The announcement comes as Howard Hughes Corp. prepares a revised version of its controversial Seaport redevelopment plans, which had included a 50-story tower where the New Market Building stands, next to Pier 17. LaValva had wanted to see an expanded market that would include the New Market Building as well as the historic Tin Building next door, also to be developed by Hughes Corp.

LaValva and his supporters, including Save Our Seaport, have opposed a tower on the site and LaValva was not invited to participate in a large working group meant to influence how the Seaport is developed. He said he had been told that he was excluded because of possible conflict of interest, since the market may become part of the plan. LaValva said he didn’t believe it.

Now, it appears, he is out of the picture entirely.

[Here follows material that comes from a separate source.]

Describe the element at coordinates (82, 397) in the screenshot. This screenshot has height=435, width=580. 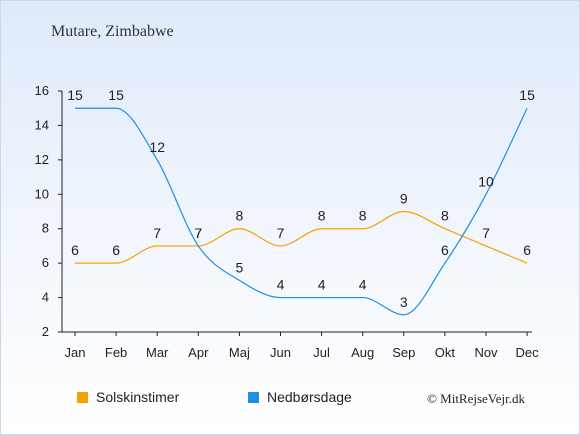
I see `legend-swatch-sunshine` at that location.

“He is brilliant and and I am so disappointed that he gave up so soon,” Julie Finch, a Save Our Seaport member, said of LaValva.  “We haven't even finished working on defending this neighborhood.”

But board member Roland Lewis said it is too soon to call this the end of the New Amsterdam Market. The board of directors, he said, is planning to meet right away to “discuss options in the future.”

"Give us a chance to regroup," Lewis said. "Maybe we’ll come back stronger than ever."

 

 

Below is LaValva's letter announcing his decision.

 

July 14, 2014

Dear Friends:

I am sorry to announce that New Amsterdam Market has ended, and will no longer take place on South Street.

Founded in 2005, New Amsterdam Market was first staged at the site of the Old Fulton Fish Market in Lower Manhattan on December 16, 2007. Over the ensuing seven years, the market grew in frequency and scope while nurturing an evolving community of small businesses dedicated to sustainable food production, regional economies, and fair trade.   

Through our steadfast presence under every adversity, we also championed the preservation of New York City's oldest commons, where public trade has been conducted since 1642.  We held a total 88 markets and numerous innovative celebrations of our region's bounty; supported nearly 500 food entrepreneurs; and contributed to the creation of more than 350 jobs.  

However, I was never able to raise the funding or attract the influential backers needed for our organization to thrive.  Furthermore, we were dealt a mortal blow in 2013 when Council Member Chin, who had long professed to support our cause, betrayed the community in favor of a suburban shopping mall developer, Howard Hughes.  As a result, Lower Manhattan has already lost more than one acre of beloved and irreplaceable public space and is now seeing its most precious public asset ruined by inappropriate programming and terrible waterfront design.

Our last market at this location was held on Saturday, June 21, 2014.

I thank all of you who supported this endeavor.